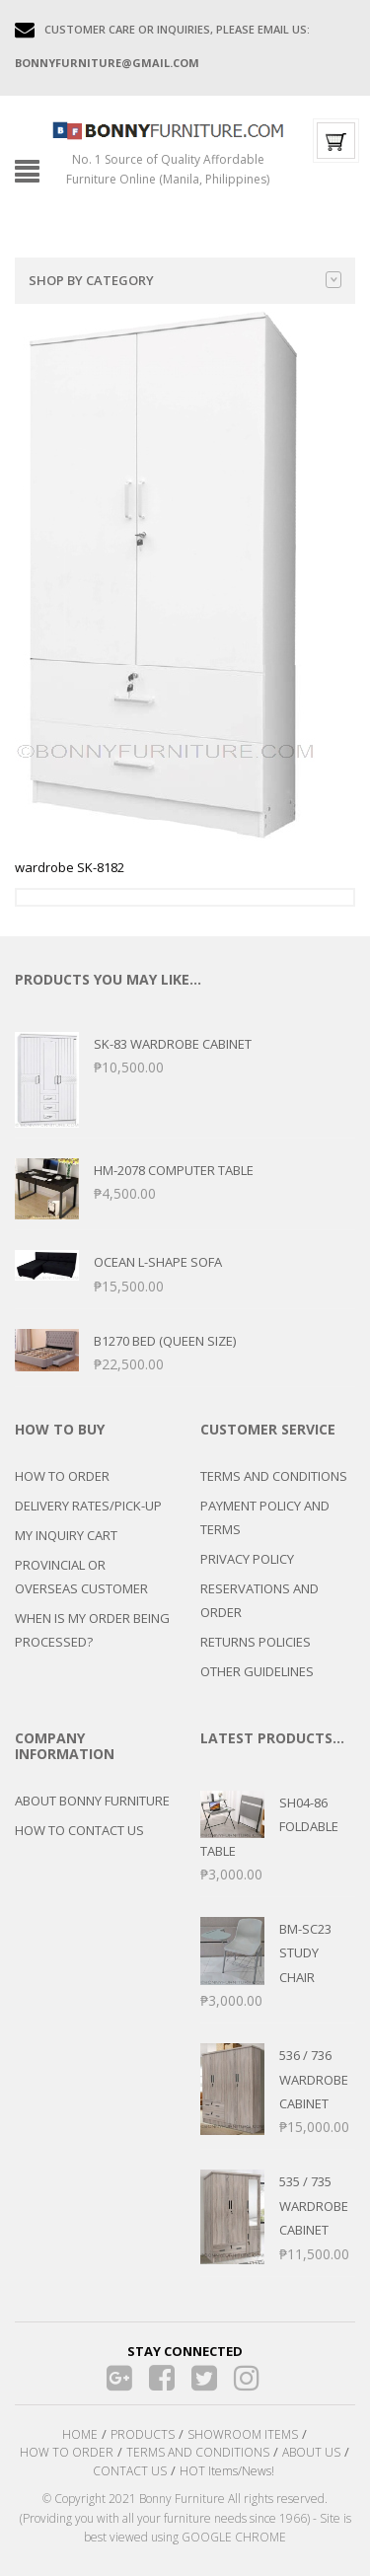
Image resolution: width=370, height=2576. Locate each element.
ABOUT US (311, 2452)
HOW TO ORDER (62, 1476)
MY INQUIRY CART (66, 1535)
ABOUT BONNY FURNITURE (92, 1800)
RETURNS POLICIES (255, 1642)
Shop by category (185, 280)
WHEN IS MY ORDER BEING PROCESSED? (92, 1630)
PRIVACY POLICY (247, 1559)
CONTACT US (130, 2471)
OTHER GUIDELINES (257, 1671)
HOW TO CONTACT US (79, 1830)
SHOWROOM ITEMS (242, 2434)
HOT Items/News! (227, 2471)
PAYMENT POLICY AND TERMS (265, 1517)
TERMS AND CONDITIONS (273, 1476)
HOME (80, 2434)
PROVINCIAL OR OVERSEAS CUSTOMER (81, 1576)
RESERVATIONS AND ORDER (259, 1600)
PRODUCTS (143, 2434)
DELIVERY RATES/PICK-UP (88, 1505)
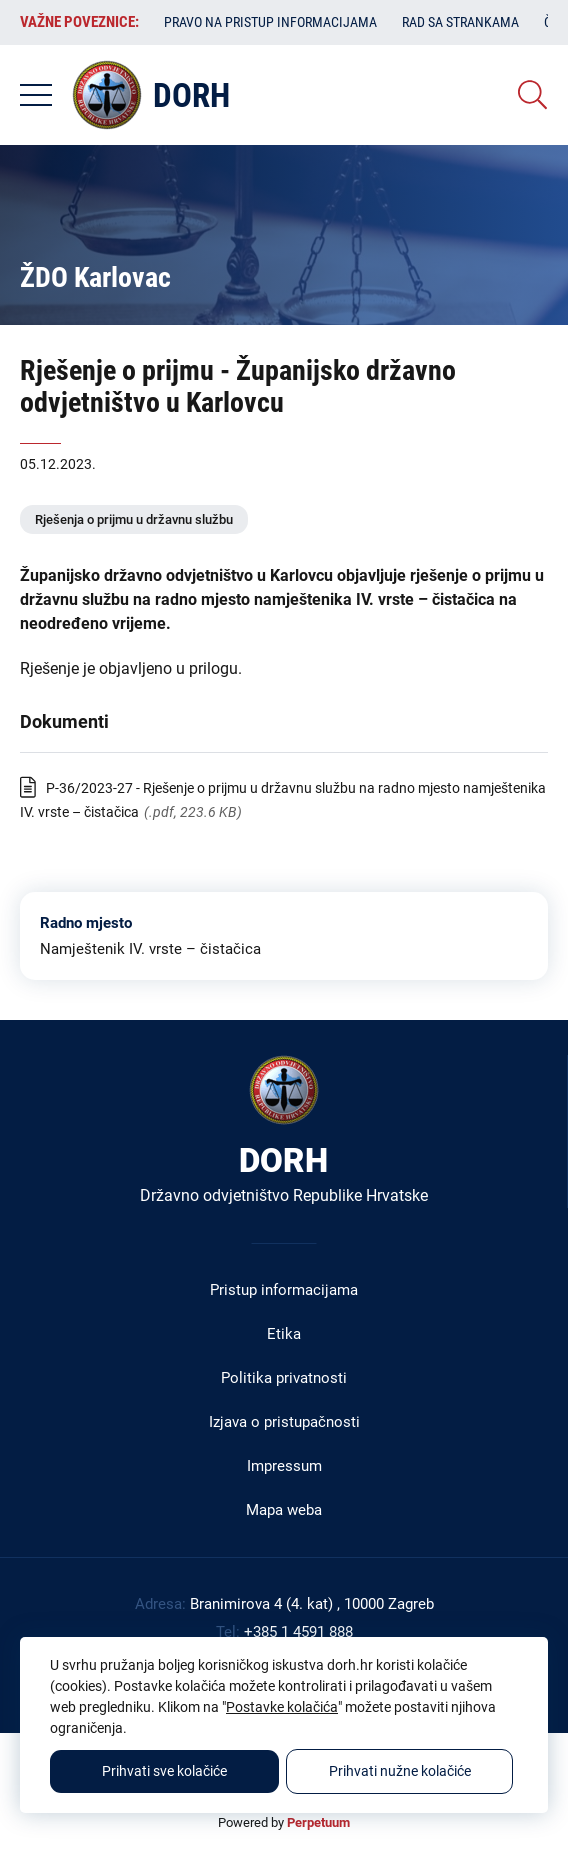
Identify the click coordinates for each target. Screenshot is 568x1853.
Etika (284, 1334)
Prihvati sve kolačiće (164, 1771)
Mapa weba (284, 1510)
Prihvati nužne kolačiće (400, 1771)
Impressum (284, 1466)
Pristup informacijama (284, 1290)
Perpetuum (318, 1822)
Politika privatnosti (284, 1378)
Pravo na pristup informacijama (270, 22)
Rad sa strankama (460, 22)
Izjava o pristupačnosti (284, 1422)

__EXERCISE DIRECTIONS__. Rescale all of the lines above by rewriting them, requests included, with every coordinate in the answers multiplied by 1.1 and rounded to a whole number, halves rounding up. Leave the pictures out of your answer.

__FINISHED EXERCISE__.
Image resolution: width=370, height=2576. Locate each element.
ABOUT US (342, 2697)
HOW TO ORDER (68, 1624)
MY INQUIRY CART (73, 1689)
ABOUT BONNY FURNITURE (101, 1980)
RETURNS POLICIES (281, 1806)
Shop by category (204, 308)
WHEN IS MY ORDER BEING PROCESSED? (101, 1793)
PRIVACY POLICY (272, 1715)
CONTACT US (143, 2718)
OTHER GUIDELINES (283, 1838)
HOW TO CONTACT US (87, 2013)
SHOWROOM ITEMS (266, 2677)
HOT Items/News! (250, 2718)
PAYMENT POLICY AND TERMS (292, 1669)
TERMS AND CONDITIONS (300, 1624)
HOME (88, 2677)
PROVINCIAL OR OVERSEAS CUSTOMER (89, 1734)
RESERVATIONS AND ORDER (285, 1760)
PRODUCTS (157, 2677)
DELIVERY RATES/PICK-UP (97, 1656)
Identify the click coordinates for each target. Screenshot is 568x1853.
Etika (312, 1467)
Prihvati sve kolačiće (180, 1948)
Mapa weba (312, 1661)
Prihvati nužne kolačiće (440, 1948)
Impressum (312, 1613)
Pristup informacijama (312, 1419)
Perpetuum (350, 2004)
Politika privatnosti (312, 1516)
Pravo na pristup informacijama (297, 24)
Rad sa strankama (506, 24)
Izjava o pristupačnosti (312, 1564)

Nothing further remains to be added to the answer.